58 P.2d 1151, 144 Kan. 194, 1936 Kan. LEXIS 216
CourtSupreme Court of Kansas
DecidedJuly 3, 1936
DocketNo. 32,708
StatusPublished
Cited by15 cases

This text of 58 P.2d 1151 (Coryell v. Hardy) is published on Counsel Stack Legal Research, covering Supreme Court of Kansas primary law. Counsel Stack provides free access to over 12 million legal documents including statutes, case law, regulations, and constitutions.

Bluebook
Coryell v. Hardy, 58 P.2d 1151, 144 Kan. 194, 1936 Kan. LEXIS 216 (kan 1936).

Opinion

The opinion of the court was delivered by

Thiele, J.:

This was an action to determine the respective rights of seller and purchaser under a real-estate contract, as well as the rights of certain lienholders, and from the judgment of the trial court the purchaser appeals.

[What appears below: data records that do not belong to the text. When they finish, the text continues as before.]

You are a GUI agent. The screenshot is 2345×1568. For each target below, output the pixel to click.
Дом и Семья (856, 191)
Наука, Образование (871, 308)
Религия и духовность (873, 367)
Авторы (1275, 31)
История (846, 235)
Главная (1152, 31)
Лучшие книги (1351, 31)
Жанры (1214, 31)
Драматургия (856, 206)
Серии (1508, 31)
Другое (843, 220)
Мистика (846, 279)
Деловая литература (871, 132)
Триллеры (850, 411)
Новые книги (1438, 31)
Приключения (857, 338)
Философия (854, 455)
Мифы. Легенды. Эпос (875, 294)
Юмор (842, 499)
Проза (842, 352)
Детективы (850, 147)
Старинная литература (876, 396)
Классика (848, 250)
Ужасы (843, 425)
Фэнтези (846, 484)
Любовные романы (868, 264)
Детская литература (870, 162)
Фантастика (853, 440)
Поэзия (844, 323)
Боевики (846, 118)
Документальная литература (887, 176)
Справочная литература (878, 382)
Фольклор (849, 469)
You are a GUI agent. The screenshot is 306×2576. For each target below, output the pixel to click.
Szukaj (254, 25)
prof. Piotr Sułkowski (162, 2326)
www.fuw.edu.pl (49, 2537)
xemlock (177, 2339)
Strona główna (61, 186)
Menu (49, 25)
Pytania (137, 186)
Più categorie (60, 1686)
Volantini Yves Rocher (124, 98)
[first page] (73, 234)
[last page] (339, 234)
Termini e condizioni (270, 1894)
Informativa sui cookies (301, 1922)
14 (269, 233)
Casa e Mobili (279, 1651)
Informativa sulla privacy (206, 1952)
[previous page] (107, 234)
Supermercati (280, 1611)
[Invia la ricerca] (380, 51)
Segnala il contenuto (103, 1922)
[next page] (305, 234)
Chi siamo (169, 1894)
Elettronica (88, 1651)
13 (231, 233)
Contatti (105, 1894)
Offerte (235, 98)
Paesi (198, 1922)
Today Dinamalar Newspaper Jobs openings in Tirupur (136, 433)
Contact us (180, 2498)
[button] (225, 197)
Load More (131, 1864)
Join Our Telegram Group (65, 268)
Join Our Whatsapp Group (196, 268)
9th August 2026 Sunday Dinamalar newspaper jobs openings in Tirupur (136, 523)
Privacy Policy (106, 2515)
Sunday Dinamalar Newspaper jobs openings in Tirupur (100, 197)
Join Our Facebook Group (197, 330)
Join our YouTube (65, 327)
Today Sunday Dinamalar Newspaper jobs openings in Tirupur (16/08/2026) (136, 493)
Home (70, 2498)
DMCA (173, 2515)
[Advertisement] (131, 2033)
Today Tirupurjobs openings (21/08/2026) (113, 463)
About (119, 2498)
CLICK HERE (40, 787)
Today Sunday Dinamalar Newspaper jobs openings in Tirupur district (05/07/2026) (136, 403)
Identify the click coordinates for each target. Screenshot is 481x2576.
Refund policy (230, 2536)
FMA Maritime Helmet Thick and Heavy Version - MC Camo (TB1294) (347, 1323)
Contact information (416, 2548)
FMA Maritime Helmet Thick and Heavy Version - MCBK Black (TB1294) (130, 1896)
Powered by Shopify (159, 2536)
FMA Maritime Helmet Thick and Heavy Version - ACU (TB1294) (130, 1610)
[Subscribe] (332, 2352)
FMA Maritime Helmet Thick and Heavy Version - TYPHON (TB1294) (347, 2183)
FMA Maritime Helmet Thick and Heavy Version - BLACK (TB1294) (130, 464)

There is little, if any, dispute as to the facts. Frank D. Coryell, husband of the plaintiff, appears to have owned the real estate in question. On October 14, 1921, he and his wife mortgaged it to Fred I. Boone and Ellis T. Poland to secure a note for $47,000 payable in annual installments of $3,000 on the first day of October of each year thereafter. This mortgage and the note secured were afterwards assigned to the Manhattan Building, Loan and Savings Association, hereafter referred to as the association. On December 13,1921, Frank D. Coryell and his wife mortgaged the real estate to Minnie Marsh White to secure a note for $10,000 due five years after date. Not long after these mortgages were made Frank D. Coryell died. His will was admitted to probate, and his widow, plaintiff here, was appointed executrix of his estate. Many claims were filed against his estate. It is not clear from the record how many of them were allowed in the probate court, or of those allowed how many were paid according to the records of that court, but the testimony showed they were all paid and that Mrs. Coryell had receipts therefor.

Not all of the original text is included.